Instruction No. 1 for the defendant requires the jury to believe beyond a reasonable doubt the facts in the case before a conviction can be had. Instruction No. 3 for the jury tells the jury that unless the presumption of innocence of the defendant has been overcome by the state through evidence so strong, cogent, and conclusive as to remove every reasonable doubt arising out of and supported by the evidence, then the verdict should be not guilty. Instruction No. 6 also conveys this idea, as does instruction No. 7. Instruction No. 9 informs the jury that unless they believe from all the evidence in the case beyond a reasonable doubt that the alleged instrument is forged, and that the defendant uttered it, then the verdict should be "not guilty."

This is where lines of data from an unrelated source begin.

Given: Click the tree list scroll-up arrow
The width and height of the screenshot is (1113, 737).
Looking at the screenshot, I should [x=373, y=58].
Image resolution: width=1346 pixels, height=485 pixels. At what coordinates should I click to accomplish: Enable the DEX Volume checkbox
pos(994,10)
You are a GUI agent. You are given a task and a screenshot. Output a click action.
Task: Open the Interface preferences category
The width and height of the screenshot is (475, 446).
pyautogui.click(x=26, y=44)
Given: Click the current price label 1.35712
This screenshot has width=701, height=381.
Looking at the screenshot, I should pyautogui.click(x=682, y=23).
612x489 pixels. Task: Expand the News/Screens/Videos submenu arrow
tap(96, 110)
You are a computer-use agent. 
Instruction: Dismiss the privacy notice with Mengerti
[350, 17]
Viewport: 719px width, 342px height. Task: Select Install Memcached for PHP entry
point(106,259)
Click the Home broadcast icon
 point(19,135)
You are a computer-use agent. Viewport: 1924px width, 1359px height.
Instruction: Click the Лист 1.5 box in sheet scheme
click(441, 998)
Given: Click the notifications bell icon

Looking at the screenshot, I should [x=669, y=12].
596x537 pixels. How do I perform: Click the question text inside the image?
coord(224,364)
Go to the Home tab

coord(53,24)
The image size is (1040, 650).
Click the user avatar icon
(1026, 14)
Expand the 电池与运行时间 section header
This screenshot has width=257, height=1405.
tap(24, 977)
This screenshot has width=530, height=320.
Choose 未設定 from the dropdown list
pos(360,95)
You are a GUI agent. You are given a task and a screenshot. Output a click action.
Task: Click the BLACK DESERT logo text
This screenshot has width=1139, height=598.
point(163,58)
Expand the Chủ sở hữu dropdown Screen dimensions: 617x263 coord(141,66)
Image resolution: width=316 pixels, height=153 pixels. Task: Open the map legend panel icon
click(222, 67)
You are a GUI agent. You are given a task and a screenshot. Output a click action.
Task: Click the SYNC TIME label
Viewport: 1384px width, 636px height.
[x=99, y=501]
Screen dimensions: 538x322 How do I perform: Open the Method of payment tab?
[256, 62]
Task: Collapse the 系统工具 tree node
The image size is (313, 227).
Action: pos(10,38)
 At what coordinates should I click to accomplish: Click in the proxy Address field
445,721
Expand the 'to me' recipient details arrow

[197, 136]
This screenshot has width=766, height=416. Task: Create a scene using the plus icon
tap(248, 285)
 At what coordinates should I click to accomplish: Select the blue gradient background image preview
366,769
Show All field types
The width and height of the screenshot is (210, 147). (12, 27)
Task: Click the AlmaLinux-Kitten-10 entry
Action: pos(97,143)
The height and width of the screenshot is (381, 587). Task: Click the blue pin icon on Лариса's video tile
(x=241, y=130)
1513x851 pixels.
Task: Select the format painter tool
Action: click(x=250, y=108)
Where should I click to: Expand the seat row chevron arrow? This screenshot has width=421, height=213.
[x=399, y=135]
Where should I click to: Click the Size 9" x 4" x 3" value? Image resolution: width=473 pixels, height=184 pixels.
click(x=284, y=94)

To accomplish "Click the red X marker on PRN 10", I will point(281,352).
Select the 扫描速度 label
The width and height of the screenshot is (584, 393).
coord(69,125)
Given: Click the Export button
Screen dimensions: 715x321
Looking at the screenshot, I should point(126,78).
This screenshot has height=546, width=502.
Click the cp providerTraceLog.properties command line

It is also urged that there should have been a peremptory instruction for the defendant because there was no dispute as to the testimony of Neilsen that he thought the contract had been duly signed by Singletary, that he was not familiar with Singletary's signature, and that he usually had his manager or foreman to attend to contracts; and for these reasons, although the instrument was not in fact signed by Singletary, he was entitled to such instruction. It is true that if the defendant had found the contract in his files, as he testified he did, and if he had instructed his manager or foreman to procure such contract on the verbal agreement, and if he had assigned it in good faith, believing it to be Singletary's true signature, he would not be guilty of uttering a forged instrument; but we find from the testimony of Singletary that he did not have a contract for three thousand eight hundred dollars, but only a verbal contract for three *238 thousand one hundred dollars, and that the bank was instructed by him not to notify Singletary that he had hypothecated his contract with the bank, and also the fact that after hypothecating this forged instrument with the bank, and without repaying the money, he fled from the jurisdiction of the state and was passing under an assumed name in a foreign state. These facts are sufficient to warrant the jury in believing his testimony to be untrue, and especially so, as the foreman or manager was not introduced to substantiate that of Neilsen. The jury could well believe that the defendant knew the verbal contract was only for three thousand one hundred dollars; and if he found a contract in writing for three thousand eight hundred dollars, he would know that it did not embody the real agreement and would probably cause trouble should such contract be assigned or hypothecated, and that his request to the bank not to disclose such assignment may have been not for the reasons given by the defendant to the bank, but from the conscious knowledge that the contract was forged and not genuine. The fact of his flight is strongly persuasive of his consciousness of guilt, and the jury were authorized to discredit his statement with these other facts, although no witness specifically denied his statement as to where he found his contract and his good faith in handling it.
We find no error which would warrant us in reversing the case, and it is accordingly affirmed.